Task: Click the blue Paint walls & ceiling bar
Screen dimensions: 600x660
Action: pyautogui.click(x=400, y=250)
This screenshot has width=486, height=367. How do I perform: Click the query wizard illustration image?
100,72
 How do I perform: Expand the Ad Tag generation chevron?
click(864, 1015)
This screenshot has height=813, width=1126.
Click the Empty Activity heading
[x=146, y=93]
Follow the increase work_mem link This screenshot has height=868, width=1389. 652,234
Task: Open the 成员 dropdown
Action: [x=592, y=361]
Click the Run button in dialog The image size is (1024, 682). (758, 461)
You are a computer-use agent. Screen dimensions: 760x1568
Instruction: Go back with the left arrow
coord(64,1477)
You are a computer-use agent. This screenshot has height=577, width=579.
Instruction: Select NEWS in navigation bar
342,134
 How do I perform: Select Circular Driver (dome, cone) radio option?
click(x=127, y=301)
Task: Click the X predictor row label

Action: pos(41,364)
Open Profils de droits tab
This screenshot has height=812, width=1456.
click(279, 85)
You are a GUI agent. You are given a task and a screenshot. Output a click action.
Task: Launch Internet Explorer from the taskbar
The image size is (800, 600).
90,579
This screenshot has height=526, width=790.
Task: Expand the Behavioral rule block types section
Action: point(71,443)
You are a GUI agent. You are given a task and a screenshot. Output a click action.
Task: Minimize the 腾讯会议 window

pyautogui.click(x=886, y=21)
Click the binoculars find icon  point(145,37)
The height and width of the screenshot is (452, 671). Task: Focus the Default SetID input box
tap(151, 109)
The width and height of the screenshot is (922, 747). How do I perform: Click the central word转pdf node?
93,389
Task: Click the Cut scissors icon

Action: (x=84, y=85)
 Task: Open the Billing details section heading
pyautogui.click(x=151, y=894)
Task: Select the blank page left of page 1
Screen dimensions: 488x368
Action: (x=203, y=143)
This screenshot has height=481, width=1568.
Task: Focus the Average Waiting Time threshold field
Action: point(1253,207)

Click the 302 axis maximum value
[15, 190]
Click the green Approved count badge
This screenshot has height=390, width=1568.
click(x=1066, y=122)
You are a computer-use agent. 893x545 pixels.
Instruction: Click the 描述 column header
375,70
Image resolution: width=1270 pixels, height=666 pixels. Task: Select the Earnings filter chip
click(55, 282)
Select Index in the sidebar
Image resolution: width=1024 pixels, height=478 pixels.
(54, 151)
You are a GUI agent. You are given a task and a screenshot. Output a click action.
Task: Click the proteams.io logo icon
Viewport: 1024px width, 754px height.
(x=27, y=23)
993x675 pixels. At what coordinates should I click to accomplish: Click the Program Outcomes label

::::

Given task
In the rows, take the part that opens with the line containing "This screenshot has height=813, width=1126." and closes with the line containing "Click the Run". Give only those lines again, replacing "heading" with "title" and leaving everything else unchanged.

Result of this exercise
This screenshot has height=813, width=1126.
Click the Empty Activity title
[x=146, y=93]
Follow the increase work_mem link This screenshot has height=868, width=1389. 652,234
Task: Open the 成员 dropdown
Action: [x=592, y=361]
Click the Run button in dialog The image size is (1024, 682). (758, 461)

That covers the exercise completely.